Every fourth Wednesday of the month is L.A. Final Cut Pro Users' Group night in Hollywood's Barns­dall Art Park, where filmmakers of every stripe congregate to explore different aspects of FCP editing software.

As movie editing goes, Final Cut Pro is the Coke to Avid's Pepsi (or is it the other way around?), and whether you're an FCP novice, a professional editor or a Pepsi drinker crossing to the other side, chances are the crowd at lafcpug — as members have tagged it — can shed light on your darkest editing experiences.

Founded in 2000 by former film actor and current FCP enthusiast Mike Horton, lafcpug is Earth's largest known gathering of FCP users, quickly growing from early get-togethers at Horton's friend's house to larger venues. In 2004, the group found home in the Gallery Theatre, buried in the hills of Barnsdall Art Park. Horton and Chris Meyer, a local motion-graphics star, installed state-of-the-art projection facilities. (Horton: “Chris did most of the installing and I did a lot of begging.”)

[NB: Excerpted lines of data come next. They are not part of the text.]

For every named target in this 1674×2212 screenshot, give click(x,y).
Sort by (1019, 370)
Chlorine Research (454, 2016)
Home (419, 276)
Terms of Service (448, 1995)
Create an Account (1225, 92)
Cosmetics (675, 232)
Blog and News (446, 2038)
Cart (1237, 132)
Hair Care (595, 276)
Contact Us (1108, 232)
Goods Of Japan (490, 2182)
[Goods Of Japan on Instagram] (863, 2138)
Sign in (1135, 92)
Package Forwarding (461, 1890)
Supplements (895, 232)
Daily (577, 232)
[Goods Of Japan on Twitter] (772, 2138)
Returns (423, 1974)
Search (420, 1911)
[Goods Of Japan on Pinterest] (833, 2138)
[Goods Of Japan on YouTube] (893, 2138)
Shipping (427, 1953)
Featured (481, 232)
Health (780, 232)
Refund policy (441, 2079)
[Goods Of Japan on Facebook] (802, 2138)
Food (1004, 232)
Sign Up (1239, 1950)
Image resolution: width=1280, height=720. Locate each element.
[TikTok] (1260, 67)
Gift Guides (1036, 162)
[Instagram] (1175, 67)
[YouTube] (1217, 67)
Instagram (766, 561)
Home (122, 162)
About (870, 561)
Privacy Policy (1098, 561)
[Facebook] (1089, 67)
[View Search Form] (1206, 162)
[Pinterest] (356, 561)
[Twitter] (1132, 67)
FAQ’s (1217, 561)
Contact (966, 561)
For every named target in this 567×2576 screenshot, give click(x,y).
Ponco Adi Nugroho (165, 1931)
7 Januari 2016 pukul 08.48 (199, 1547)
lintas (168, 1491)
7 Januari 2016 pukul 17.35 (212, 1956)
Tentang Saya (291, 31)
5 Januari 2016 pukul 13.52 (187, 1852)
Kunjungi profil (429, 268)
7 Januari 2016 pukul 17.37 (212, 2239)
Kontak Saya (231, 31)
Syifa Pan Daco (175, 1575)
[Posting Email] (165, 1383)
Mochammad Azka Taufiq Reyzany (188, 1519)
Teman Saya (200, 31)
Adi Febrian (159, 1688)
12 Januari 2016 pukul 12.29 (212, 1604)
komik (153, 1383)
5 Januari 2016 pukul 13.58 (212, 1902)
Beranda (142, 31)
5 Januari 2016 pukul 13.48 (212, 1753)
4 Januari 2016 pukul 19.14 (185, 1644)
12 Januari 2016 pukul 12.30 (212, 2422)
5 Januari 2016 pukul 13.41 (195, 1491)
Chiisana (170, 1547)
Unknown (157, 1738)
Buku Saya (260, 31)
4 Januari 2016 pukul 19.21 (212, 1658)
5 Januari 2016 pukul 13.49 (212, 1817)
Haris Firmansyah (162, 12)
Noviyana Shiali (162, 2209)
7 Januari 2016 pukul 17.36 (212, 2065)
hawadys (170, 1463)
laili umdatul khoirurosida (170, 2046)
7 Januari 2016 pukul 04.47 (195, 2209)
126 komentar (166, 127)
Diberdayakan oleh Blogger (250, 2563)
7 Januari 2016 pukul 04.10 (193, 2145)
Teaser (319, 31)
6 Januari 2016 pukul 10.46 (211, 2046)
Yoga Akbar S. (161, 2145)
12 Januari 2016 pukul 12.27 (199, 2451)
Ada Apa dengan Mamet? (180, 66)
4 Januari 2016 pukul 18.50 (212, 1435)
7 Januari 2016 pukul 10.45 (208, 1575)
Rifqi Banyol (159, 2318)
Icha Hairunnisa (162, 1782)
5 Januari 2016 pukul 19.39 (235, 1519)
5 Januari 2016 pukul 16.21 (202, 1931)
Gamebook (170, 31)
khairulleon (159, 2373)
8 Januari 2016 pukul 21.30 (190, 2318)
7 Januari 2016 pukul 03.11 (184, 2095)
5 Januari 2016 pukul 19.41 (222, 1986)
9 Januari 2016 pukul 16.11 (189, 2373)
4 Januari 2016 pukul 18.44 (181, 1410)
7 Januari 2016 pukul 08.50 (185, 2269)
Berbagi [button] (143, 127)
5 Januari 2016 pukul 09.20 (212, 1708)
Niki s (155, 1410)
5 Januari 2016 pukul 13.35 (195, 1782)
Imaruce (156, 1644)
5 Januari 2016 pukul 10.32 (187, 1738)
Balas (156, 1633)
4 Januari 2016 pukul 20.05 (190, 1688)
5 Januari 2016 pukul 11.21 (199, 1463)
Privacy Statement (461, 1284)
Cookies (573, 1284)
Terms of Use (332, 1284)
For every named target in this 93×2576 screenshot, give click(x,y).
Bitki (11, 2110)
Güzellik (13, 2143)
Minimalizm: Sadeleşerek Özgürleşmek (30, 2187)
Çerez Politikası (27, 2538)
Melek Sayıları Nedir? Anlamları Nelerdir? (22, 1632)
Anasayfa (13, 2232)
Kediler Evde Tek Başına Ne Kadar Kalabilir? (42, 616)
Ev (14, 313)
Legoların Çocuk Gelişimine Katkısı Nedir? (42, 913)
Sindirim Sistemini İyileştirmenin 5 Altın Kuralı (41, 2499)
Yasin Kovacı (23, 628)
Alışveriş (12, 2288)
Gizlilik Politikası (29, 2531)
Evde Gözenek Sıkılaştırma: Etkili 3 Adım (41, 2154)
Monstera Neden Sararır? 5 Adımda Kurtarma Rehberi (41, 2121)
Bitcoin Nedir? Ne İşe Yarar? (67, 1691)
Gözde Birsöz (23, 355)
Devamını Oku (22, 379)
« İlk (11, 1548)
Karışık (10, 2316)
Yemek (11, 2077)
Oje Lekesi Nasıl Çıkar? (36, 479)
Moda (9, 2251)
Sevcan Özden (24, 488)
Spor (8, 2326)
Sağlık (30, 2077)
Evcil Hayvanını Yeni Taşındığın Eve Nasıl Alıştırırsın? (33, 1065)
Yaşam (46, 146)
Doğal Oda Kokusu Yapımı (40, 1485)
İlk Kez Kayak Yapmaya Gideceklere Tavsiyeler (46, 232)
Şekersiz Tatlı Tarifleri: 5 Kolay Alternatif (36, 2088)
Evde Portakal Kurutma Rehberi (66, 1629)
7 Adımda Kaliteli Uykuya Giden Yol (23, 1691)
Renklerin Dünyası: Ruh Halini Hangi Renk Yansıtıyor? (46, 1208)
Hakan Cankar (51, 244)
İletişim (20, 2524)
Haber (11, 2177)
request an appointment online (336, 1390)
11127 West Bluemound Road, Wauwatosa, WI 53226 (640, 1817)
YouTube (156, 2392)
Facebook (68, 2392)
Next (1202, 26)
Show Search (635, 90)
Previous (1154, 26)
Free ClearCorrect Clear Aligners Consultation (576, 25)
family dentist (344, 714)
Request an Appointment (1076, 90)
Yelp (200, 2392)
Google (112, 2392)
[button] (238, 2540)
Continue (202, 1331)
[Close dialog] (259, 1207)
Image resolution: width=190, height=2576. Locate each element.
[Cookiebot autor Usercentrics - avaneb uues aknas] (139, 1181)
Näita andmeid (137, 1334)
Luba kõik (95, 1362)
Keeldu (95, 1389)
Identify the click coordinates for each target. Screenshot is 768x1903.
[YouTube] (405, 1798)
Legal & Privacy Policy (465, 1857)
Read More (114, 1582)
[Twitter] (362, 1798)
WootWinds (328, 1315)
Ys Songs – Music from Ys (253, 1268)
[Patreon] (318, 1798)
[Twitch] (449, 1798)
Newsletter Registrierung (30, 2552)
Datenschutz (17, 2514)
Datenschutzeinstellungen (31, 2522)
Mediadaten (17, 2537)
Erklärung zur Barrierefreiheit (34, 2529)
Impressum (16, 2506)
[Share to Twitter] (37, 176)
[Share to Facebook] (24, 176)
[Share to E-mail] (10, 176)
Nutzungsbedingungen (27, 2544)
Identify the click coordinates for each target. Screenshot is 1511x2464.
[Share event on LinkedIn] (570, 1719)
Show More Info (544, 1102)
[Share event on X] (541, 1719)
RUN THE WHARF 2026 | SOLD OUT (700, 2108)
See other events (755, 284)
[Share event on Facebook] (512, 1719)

Over the years, thousands of film-editing types have watched guest lafcpug speakers — experts on some aspect of moviemaking — orchestrate FCP-friendly software on a giant screen, honing muddy movie scenes into moments of contrast and suspense in the time it takes to figure out the group's acronym. (It's pronounced “laugh-see-pug,” with an American accent.)

Past lafcpug topics have included “Legends of the Digital Video Revolution,” “Motion 3 and FX Night” and “From FCP to the Web.” The meetings are a consistently comedic Q&A affair, where anyone can ask anybody anything about Final Cut Pro and other movie software. And there's always a show-and-tell in which a filmmaker answers questions about how the heck he did that thing and what program or technique he used to do it.

Then, Horton emcees the raffle (a $5 donation at the door, which goes toward covering the venue's rent, makes you a contender for FX software worth, in Horton's words, “billions” — his skills as MC are a big part of the group's success). At a recent gathering, the music editor for Sophie's Choice, The Cotton Club and Fame called out the raffle winners. His name is Norman Hollyn, and he heads the editing track at USC's School of Cinematic Arts. Hollyn was also the film editor on that other classic, Heathers.

A core group always goes for pizza after the gatherings, when people like me can pick the brains of people like Hollyn. If you can't make it to the meets, there's always a complete stranger on the lafcpug Web site who can talk you down when you think you just erased two years' worth of film clips after accidentally changing your startup disk.

Founder Horton loves that he was able to go from movie acting to organizing lafcpug full-time, both online and off. He just got back from the first annual lafcpug European supermeet in Amsterdam.

Horton built it, and we'll keep coming.